12 それぞれの悩み






 雑貨屋から少しだけ歩いて、何処から挨拶回りに行こうかとシェルリアと共に道の端で悩んでいると、何処からか声が聞こえてきた。


「いらっしゃいいらっしゃーい、強くて頼もしい武器や防具、新作はいかかでですかぁー」


 武器・防具屋と書かれている店先で、くすんだ金色の髪の男性がそう客を呼び込んでいた。


「おっ、あれはフューゴさんだな。しかし店の外で呼び込みなんて珍しいぞ」


 シェルリアがフューゴと呼んだ男性は、道行く観光客らに店を勧めている。この光景は、シェルリアにとっては珍しいものだそうだ。


「おーい、フューゴくーーん今日はどうした、珍しいなー」


 シェルリアはそう言って、男性に駆け寄って行く。

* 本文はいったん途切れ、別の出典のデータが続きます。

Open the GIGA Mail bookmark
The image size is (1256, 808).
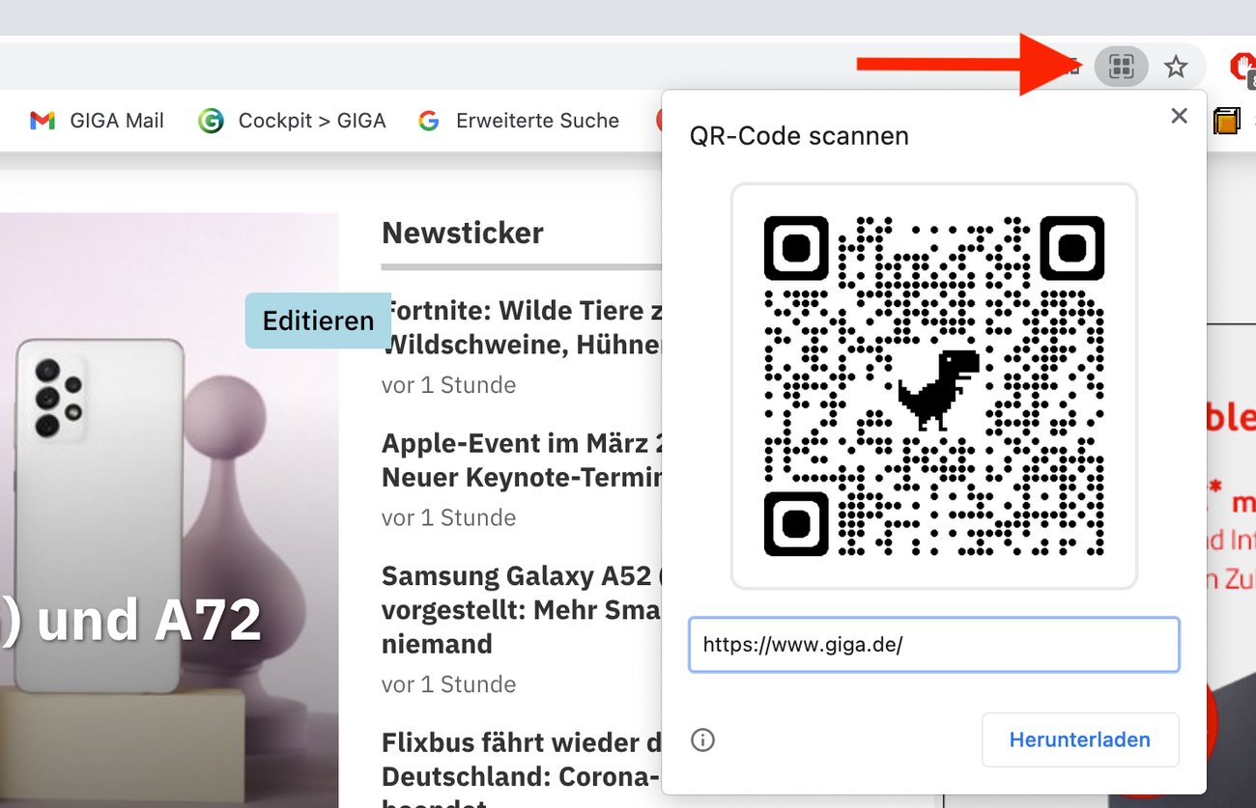pos(116,120)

エルザも、シェルリアの後を追いかけて行く。


 男性は駆け寄ってくるシェルリアとエルザに気付き、一旦呼び込みをやめて、二人の方を見た。


「あぁ…シェルリア…、と、そっちは初めまして。俺はフューゴです。見ての通り武器屋と防具屋をやってます。とは言ってもまだ見習いですがね」


 くすんだ金色の髪の男性─フューゴは、エルザにそう言ってお辞儀をした。


「私はエルザです。この街に住むことになって、挨拶回りに来ました」


 エルザも、そう言ってはお辞儀をして。シェルリアが何か言いたげな顔をしてエルザとフューゴを見るが……、エルザは気付かず。

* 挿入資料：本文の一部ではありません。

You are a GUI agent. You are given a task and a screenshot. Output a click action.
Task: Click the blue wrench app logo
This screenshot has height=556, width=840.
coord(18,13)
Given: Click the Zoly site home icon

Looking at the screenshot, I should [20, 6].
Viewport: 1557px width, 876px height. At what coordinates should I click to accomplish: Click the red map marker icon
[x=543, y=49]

「エルザさんですね。挨拶回りでしたら店の中にティアナという方が居るので、その方にも挨拶しに行ったらどうでしょうか。俺は客寄せしないといけないので…」


「店の中にティアナさんという方がいるんですね、分かりました。では私は店の中に入るので…お仕事のお邪魔してすみませんでした」


 エルザはそうフューゴに言うと、ティアナという人物がいるという店内へ入っていった。シェルリアはなんとも言えぬ表情をする。そんなシェルリアを気にするような目でフューゴは見たが、観光客に話しかけられたのでシェルリアは放って観光客の対応を始めた。

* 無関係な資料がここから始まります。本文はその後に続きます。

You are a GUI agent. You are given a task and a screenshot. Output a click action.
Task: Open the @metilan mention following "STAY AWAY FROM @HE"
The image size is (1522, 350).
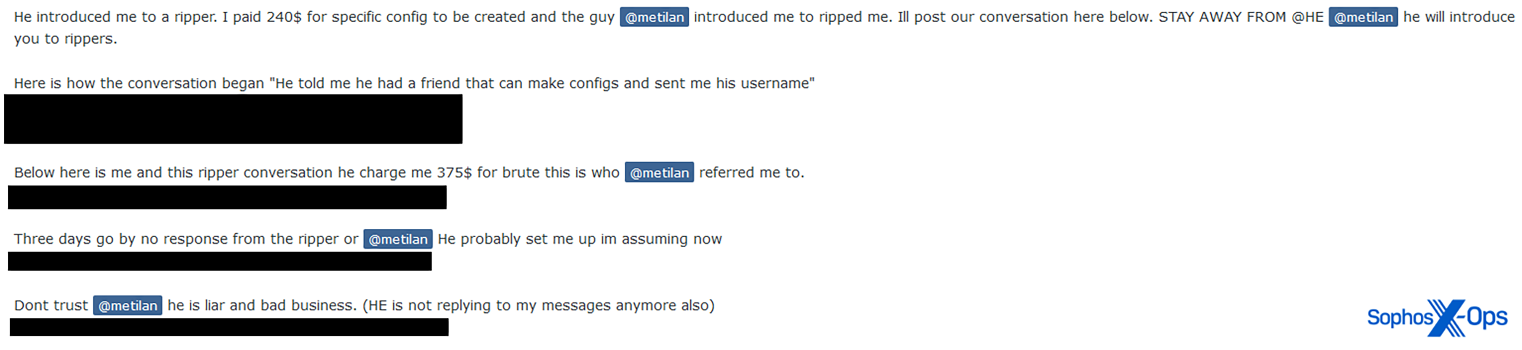[1362, 17]
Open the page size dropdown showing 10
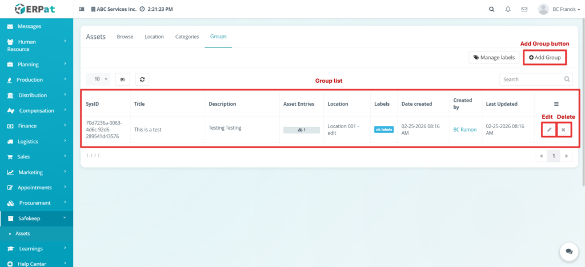 point(98,79)
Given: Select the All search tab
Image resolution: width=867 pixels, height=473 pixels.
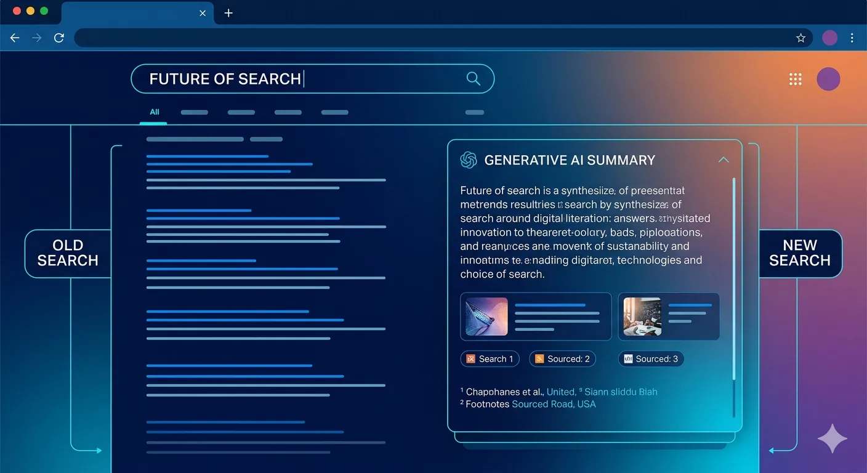Looking at the screenshot, I should tap(154, 112).
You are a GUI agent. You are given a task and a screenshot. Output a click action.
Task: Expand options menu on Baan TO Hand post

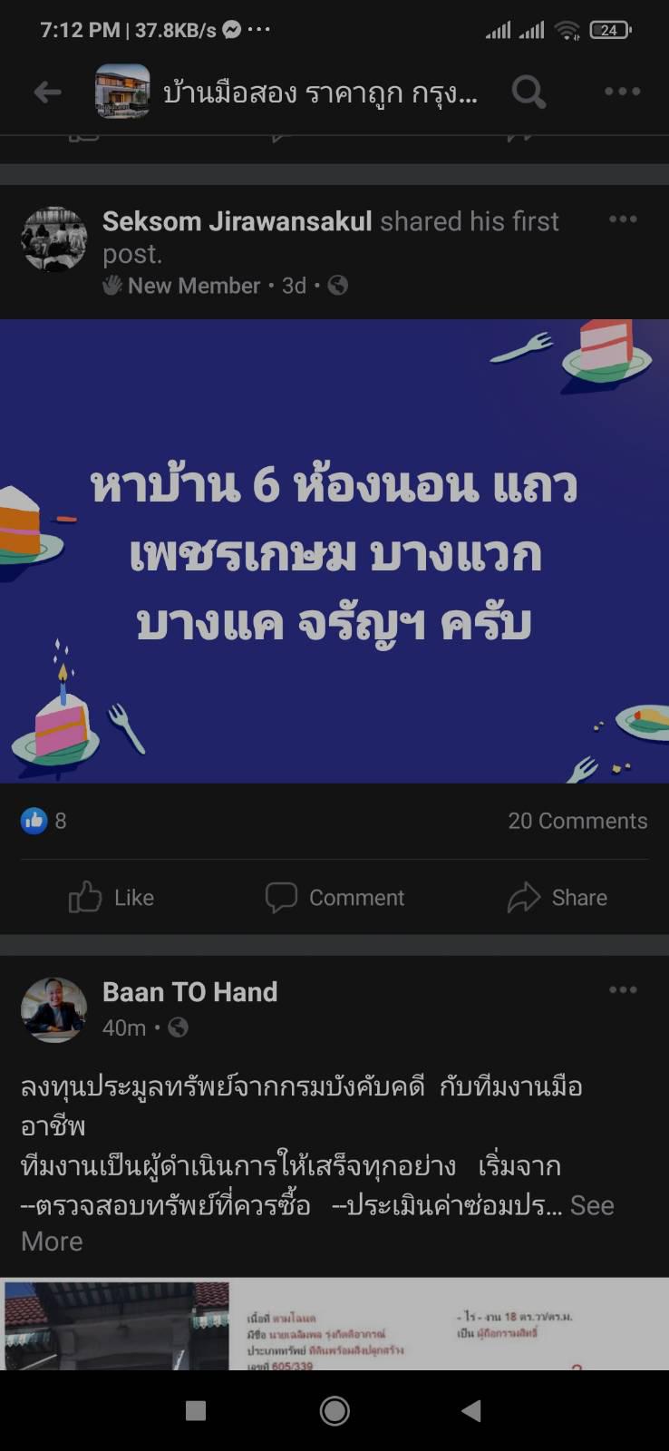623,990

 シェルリアは放っておかれたので、エルザの後をついて武器・防具屋へ入っていった。



「おっじゃまー」


 シェルリアが店内に入ると、既にエルザとティアナらしき女性は話していた。


「貴女はエルザってイウの?いい名前じゃナイ。私はティアナよ。宜シクね?」


 話し方に少々癖のあるティアナ。だがエルザはそんな事を気にすることも無く、「こちらこそ宜しくお願いします」と笑顔で言っている。接し方に大差があるが、シェルリアと同じ性格なの#かも__・__#知れない。細かい事は気にしないという。



「ン?あらシェルリアじゃナイ。見て、私もウエルザと仲良しになっタノよ」


 と、エルザの肩を掴むティアナ。こうして見てみるとティアナは女性だが、筋肉質だ。エルザよりも遥かにがっちりとしているし、力もそこらの男よりあるかもしれない。



「いつになくご機嫌だなティアナさん。あとこうして並んでるとティアナさんの筋肉すごいな!その売ってるのも自作なんだろっ?」


 シェルリアは武器や防具の並ぶ棚を指差した。


「そーヨ、決まってルじゃナイ。こっちノ棚はフューゴが作ったのヨ!私にはまだマダ及ばないケど、結構いい出来なノ」


 エルザの肩を掴みながらそう言うティアナ。自作した物が武器や防具として売られているのか。だからなのだろう、値段もそこそこお高い様に感じる。


「弟子の自慢ももうワタシは聞き飽きたぞー。それと今日は何でフューゴくんは外で客寄せなんかしてるんだ?」


 いつもなら店に閉じこもってるのに、とシェルリアが言うと、ティアナは難しい顔をして言った。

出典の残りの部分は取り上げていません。